Iveric Bio’s IZERVAY for Dry AMD Treatment

Age-related macular degeneration (AMD) is a prevalent condition that can lead to significant vision loss. Historically, treatments primarily focused on the “wet” form of AMD. However, recent scientific advancements have introduced new therapeutic options for the dry form, notably IZERVAY (avacincaptad pegol).

Understanding Geographic Atrophy in Dry AMD

Dry AMD progresses gradually, often starting with the accumulation of drusen, which are yellow deposits under the retina. Over time, this can lead to a more advanced stage known as geographic atrophy (GA). GA is characterized by irreversible damage and loss of retinal cells, specifically in the macula, the central part of the retina responsible for sharp, detailed vision.

The macula’s deterioration in GA creates blind spots and compromises central vision, making everyday activities like reading, driving, and recognizing faces increasingly difficult. Until recently, there were no approved treatments specifically for GA, leaving many patients with limited options.

Introducing IZERVAY (Avacincaptad Pegol)

IZERVAY (avacincaptad pegol) is the first FDA-approved treatment for geographic atrophy secondary to dry AMD. This medication is classified as a complement C5 inhibitor. It targets the complement system, a part of the immune system implicated in GA progression.

The complement system, while normally protective, can contribute to inflammation and cell death in the retina when dysregulated. IZERVAY works to inhibit complement protein C5, which helps to disrupt the formation of the membrane attack complex, a group of proteins that can damage retinal cells. By modulating this pathway, IZERVAY aims to slow the degeneration of retinal cells associated with GA.

Treatment Process and Expected Outcomes

IZERVAY is administered through an intravitreal injection, meaning the medication is delivered directly into the vitreous humor, the jelly-like substance that fills the eye. Treatment is a monthly injection.

The primary objective of IZERVAY treatment is to slow the progression of geographic atrophy, rather than to restore vision that has already been lost. Clinical trials, such as the GATHER1 and GATHER2 studies, demonstrated that IZERVAY can significantly reduce the rate of GA lesion growth. For instance, studies showed a reduction in GA growth by up to 35% in the first year of treatment in GATHER1 and 18% in GATHER2.

Important Considerations and Potential Side Effects

Patients who might be candidates for IZERVAY are those diagnosed with geographic atrophy secondary to dry AMD. It is important for individuals to discuss their specific condition with an ophthalmologist to determine if this treatment is suitable for them.

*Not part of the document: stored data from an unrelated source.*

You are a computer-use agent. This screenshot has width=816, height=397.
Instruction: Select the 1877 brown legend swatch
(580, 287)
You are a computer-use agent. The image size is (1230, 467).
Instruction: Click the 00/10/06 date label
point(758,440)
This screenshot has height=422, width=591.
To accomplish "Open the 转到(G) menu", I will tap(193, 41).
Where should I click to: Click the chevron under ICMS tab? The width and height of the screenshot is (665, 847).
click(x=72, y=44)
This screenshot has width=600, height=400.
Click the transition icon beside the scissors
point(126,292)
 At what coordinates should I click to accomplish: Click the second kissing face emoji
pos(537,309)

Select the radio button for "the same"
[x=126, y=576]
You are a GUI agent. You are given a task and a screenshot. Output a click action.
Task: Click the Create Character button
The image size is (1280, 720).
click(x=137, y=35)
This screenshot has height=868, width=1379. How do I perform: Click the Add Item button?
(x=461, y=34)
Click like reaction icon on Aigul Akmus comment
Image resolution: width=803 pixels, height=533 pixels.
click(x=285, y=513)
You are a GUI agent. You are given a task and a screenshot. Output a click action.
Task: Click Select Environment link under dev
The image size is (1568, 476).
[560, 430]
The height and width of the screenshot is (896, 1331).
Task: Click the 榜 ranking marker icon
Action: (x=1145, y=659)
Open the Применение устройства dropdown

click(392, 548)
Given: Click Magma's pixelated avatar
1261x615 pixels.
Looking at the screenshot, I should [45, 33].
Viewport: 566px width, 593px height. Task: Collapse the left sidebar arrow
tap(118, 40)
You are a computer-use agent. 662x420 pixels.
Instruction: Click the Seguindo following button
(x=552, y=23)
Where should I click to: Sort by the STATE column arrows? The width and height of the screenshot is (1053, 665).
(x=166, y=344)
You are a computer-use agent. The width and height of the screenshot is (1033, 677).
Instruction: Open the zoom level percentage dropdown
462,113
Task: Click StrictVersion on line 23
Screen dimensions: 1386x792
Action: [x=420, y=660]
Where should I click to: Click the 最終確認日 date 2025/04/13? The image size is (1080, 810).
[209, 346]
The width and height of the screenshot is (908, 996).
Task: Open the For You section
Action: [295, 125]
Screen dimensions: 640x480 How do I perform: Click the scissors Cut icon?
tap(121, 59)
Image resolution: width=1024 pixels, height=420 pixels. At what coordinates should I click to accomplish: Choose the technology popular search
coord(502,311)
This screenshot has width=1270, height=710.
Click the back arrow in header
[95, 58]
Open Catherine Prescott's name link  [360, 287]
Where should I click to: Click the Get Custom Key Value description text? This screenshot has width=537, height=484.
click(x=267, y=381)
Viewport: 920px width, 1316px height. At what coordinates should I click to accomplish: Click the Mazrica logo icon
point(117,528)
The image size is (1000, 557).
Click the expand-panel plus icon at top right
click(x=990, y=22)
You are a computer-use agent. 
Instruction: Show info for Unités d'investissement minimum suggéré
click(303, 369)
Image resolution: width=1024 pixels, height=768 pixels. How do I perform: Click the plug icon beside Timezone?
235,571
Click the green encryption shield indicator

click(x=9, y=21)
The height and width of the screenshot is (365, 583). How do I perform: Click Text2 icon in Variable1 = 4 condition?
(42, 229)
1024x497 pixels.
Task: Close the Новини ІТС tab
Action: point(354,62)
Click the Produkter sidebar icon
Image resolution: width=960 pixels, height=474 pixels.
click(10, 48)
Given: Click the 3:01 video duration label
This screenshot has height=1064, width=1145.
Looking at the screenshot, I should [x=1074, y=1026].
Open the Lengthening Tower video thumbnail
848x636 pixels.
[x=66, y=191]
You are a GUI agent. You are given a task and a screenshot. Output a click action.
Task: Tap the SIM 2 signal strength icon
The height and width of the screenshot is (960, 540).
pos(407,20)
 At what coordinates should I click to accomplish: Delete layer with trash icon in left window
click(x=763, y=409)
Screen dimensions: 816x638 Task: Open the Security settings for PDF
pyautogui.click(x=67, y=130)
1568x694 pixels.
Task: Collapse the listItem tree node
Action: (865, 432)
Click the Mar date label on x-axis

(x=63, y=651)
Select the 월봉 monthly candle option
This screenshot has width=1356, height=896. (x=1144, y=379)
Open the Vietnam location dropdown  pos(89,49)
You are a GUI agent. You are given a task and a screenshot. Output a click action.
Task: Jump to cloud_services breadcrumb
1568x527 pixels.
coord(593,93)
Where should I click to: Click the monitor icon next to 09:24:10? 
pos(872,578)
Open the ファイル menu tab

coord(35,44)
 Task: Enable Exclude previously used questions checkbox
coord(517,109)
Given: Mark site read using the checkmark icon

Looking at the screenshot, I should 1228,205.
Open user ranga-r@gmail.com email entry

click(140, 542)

Common side effects include conjunctival hemorrhage (bleeding under the clear lining of the eye), increased intraocular pressure, and blurred vision. Less common but serious risks associated with intravitreal injections, including IZERVAY, include endophthalmitis (a severe eye infection) and retinal detachments. There is also an increased rate of developing neovascular (wet) AMD or choroidal neovascularization with IZERVAY use. Monitoring by an ophthalmologist is necessary to manage any side effects and to monitor for the development of wet AMD.